= List of presidents of the Council of Italy (Spanish Empire) =

This is a List of presidents of the Council of Italy which existed in the Spanish Empire between 1554 and 1717.

== Formation ==
In the last years of the reign of King Charles I of Spain, the affairs of Sicily, Naples and Milan, which had hitherto been the responsibility of the Council of Aragon, were transferred to the Council of Italy, which was created in 1554 for that purpose.

The following is a chronological list of the presidents and governors of the Council of Italy, from its creation in 1554 until its demise in 1717.

== List of Presidents ==

| 1554–1555 | Juan Rodríguez de Figueroa, regent of Naples |  | Philip II (from 1556) |
| 1556–1558 | Francisco de Menchaca, counselor of Castile |  |  |
| 1558–1578 | Diego Hurtado de Mendoza, duke of Francavilla | Also Viceroy of Aragon (1554–1564) and Catalonia (1564–1571), but he held the title of president of the Council of Italy during his absence. |  |
| 1560–1561 1564–1565 | Juan Rodríguez de Figueroa, regent of Naples | Interim presidents during the absence of Diego Hurtado de Mendoza |  |
| 1565–1567 | Lorenzo Polo, regent of Naples |
| 1567 | Marcelo Pignone, regent of Naples |
| 1567–1571 | Gaspar de Quiroga, bishop of Cuenca |
| 1576–1578 | Francisco Hernández de Liébana |
| 1579–1586 | Antoine Perrenot de Granvelle | Ex-viceroy of Naples. |  |
| 1586–1594 | Gaspar de Quiroga, cardinal | 2nd term. Died while in office. |  |
| 1594–1596 | Diego Fernández de Cabrera, count of Chinchón |  |  |
| 1596–1600 | Juan de Zúñiga, count of Miranda | Ex-viceroy of Naples. Became president of the Council of Castile. | Philip III (from 1598). |
| 1601–1612 | Juan Fernández de Velasco, constable of Castile and duke of Frías | Ex-Governor of the Duchy of Milan. |  |
| 1612–1613 | Bernardo de Bolea, Vice Chancellor of Aragon |  |  |
| 1613–1615 | Juan Beltrán Guevara y Figueroa, bishop of Badajoz | Interim president until the arrival of the count of Lemos.
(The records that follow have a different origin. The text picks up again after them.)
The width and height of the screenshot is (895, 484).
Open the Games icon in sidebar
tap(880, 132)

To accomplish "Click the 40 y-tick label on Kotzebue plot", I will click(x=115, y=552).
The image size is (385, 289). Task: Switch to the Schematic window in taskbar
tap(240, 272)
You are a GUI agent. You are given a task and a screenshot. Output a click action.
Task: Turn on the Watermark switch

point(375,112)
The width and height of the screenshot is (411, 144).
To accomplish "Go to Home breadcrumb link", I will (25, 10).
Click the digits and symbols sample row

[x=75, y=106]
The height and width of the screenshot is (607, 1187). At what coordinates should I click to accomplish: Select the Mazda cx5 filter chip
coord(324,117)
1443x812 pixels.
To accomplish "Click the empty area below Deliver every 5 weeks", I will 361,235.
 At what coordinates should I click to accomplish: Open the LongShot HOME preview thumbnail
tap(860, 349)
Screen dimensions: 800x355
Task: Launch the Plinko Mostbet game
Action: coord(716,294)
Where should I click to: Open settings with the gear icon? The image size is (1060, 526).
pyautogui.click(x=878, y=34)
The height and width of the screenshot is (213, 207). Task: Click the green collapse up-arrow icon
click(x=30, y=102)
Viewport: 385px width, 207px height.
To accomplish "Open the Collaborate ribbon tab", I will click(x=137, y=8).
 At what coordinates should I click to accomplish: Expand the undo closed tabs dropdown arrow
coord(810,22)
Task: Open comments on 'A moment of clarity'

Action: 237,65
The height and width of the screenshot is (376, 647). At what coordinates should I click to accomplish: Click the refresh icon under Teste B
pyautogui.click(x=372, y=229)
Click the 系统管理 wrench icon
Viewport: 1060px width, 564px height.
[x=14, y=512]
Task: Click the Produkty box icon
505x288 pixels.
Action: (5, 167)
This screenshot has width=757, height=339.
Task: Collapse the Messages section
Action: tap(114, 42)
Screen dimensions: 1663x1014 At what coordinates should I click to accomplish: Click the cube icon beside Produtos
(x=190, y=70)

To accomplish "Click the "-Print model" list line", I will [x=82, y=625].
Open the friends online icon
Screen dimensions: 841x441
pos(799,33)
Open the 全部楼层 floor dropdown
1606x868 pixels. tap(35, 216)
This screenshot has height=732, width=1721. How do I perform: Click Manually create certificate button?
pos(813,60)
Promoted to archbishop of Santiago. |  |
| 1615–1618 | Pedro Fernández de Castro, count of Lemos | Also Viceroy of Naples with retention of the presidency. Resigned. |  |
| 1618–1621 | Juan Alonso Pimentel, count of Benavente | Ex-viceroy of Naples. Died while in office. |  |
| 1621–1622 | Baltasar de Zúñiga y Velasco | Died while in office. | Philip IV (from 1621). |
| 1622–1630 | Manuel de Acevedo y Zúñiga, count of Monterrey | Former ambassador to Rome, he became viceroy of Naples. He was the nephew of the previous president. |  |
| 1630–1632 | Francisco Fernández de la Cueva, duke of Alburquerque | Ex-viceroy of Sicily. |  |
| 1633–? | Ramiro Núñez de Guzmán, duke of Medina de las Torres | Ex-viceroy of Naples. |  |
| ?–1645 | Gaspar de Borja, archbishop of Seville | Vice Chancellor of Aragon. |  |
| 1653–1655 | Diego Mexía Felípez de Guzmán, marquis of Leganés | Ex-Governor of the Duchy of Milan. Died while in office. |  |
| 1655–? | García de Haro, count of Castrillo | Also president of the Council of Castile. |  |
| 1660–1666 | Antonio Sancho Dávila, marquis of Velada | Ex-Governor of the Duchy of Milan. Also president of the Council of Flanders. Died while in office. | Charles II (from 1665). |
|  | Ramiro Núñez de Guzmán, duke of Medina de las Torres | 2nd term. |  |
| 1669–1671 | Duarte Fernando Álvarez de Toledo, count of Oropesa | Died while in office. |  |
| 1671–1676 | Gaspar de Bracamonte, count of Peñaranda | Ex-viceroy of Naples. |  |
| 1677–1689 | Antonio Álvarez de Toledo, duke of Alba |  |  |
| 1690–1698 | Manuel Joaquín Álvarez de Toledo, count of Oropesa | Became president of the Council of Castile. |  |
| 1698–1701 | Fadrique Álvarez de Toledo y Ponce de León, marquis of Villafranca | Ex-viceroy of Naples and of Sicily. | Philip V (from 1700). |
| 1703–1715 | Antonio Sebastián de Toledo Molina y Salazar, marquis of Mancera | In 1707 the council also became responsible for Sardinia, when the Council of Aragon was dissolved. |  |
Following the loss of all Italian territories in the treaties of Utrecht and Rastatt, the council was dissolved on 1 May 1717.